**What to produce**.
Gather all lines with "computer" from the records.

Input material: Begin

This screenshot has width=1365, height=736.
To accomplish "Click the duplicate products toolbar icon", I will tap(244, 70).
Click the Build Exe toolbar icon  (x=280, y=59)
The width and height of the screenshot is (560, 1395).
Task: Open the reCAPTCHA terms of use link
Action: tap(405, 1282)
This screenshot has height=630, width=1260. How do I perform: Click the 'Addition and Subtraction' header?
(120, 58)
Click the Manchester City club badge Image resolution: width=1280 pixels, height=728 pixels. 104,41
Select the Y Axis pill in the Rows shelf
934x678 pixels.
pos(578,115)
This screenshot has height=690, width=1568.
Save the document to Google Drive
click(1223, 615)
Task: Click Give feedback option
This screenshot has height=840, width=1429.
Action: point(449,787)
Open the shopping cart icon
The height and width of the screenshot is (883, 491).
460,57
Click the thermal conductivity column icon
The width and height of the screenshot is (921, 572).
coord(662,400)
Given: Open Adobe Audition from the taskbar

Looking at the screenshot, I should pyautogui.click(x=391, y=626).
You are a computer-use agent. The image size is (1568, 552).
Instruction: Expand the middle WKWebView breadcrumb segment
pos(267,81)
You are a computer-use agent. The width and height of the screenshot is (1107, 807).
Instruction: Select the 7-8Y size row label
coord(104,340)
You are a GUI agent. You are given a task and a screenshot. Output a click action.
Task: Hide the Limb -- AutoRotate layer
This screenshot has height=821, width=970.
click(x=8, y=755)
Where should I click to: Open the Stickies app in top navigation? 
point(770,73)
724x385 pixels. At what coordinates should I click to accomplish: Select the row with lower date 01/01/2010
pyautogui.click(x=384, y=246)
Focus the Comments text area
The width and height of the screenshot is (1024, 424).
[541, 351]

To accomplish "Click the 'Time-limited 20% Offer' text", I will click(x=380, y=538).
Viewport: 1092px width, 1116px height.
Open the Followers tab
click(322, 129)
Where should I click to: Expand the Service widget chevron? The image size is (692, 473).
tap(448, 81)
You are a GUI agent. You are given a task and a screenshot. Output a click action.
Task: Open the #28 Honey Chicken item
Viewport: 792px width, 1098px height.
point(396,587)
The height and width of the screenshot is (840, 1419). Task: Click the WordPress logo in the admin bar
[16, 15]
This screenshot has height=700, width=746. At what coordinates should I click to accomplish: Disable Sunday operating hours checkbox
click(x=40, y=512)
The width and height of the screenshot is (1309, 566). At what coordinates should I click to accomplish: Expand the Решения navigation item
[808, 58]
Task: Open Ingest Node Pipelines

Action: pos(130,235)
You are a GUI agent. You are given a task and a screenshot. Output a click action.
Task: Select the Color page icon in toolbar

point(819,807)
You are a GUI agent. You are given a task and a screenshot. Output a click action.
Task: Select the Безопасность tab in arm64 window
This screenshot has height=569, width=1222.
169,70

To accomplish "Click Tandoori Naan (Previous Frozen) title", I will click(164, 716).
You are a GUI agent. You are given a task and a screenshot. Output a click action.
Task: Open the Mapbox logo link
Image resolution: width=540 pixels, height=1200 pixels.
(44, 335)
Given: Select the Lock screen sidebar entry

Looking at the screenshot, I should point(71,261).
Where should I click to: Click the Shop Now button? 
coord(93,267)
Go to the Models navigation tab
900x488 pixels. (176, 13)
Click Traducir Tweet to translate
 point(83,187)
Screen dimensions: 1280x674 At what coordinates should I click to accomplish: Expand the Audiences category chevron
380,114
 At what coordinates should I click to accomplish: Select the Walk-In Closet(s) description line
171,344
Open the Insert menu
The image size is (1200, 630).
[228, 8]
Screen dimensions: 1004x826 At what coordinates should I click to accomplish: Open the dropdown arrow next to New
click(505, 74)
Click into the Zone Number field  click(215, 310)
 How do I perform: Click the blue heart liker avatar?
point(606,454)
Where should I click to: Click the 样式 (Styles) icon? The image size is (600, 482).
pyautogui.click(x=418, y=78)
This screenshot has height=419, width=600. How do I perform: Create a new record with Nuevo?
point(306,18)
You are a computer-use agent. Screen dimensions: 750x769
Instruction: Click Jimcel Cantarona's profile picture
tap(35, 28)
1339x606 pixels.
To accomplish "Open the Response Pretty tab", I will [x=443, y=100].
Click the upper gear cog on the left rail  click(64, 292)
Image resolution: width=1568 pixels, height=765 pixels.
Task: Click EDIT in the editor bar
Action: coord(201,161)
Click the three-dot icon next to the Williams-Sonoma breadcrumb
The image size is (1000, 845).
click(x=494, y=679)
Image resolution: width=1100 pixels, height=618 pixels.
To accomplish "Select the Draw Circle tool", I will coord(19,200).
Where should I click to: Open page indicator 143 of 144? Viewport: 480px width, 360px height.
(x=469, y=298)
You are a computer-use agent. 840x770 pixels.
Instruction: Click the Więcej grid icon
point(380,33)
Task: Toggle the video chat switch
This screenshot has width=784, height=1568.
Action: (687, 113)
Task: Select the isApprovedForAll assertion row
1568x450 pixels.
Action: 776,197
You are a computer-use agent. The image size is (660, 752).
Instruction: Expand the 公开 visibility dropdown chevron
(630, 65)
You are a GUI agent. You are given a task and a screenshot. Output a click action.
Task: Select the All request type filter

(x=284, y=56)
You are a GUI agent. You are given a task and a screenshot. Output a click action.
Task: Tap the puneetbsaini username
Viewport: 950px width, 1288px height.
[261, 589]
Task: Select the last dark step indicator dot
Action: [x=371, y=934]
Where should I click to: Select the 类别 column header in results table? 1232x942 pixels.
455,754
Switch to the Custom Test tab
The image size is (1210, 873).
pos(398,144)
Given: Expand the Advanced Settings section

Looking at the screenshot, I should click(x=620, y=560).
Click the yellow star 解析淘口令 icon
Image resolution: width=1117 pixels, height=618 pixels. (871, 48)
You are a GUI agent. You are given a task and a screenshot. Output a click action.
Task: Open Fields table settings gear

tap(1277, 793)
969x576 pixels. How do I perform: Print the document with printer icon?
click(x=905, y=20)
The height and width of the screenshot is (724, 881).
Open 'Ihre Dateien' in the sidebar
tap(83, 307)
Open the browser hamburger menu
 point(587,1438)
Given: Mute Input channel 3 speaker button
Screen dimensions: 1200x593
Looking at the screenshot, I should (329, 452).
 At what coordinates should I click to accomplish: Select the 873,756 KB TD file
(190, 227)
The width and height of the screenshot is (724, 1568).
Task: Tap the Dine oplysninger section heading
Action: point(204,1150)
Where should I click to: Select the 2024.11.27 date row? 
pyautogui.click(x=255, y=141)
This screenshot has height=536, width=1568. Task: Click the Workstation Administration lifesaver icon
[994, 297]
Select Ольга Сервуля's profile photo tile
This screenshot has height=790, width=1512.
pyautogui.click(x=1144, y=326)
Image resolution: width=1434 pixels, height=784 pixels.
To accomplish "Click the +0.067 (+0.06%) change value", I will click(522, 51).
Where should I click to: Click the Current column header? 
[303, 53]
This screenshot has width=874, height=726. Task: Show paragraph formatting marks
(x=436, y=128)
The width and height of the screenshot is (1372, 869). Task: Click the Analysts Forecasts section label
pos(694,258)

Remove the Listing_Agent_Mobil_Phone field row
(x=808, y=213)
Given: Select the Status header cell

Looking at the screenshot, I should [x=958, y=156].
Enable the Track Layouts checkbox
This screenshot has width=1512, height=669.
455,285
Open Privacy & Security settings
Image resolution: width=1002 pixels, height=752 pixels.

Input material: End

**Task answer**.
You are a computer-use agent. The image size is (1568, 552).
You are a computer-use agent. The width and height of the screenshot is (1107, 807).
You are a computer-use agent. Screen dimensions: 750x769
You are a computer-use agent. 840x770 pixels.
You are a computer-use agent. The image size is (660, 752).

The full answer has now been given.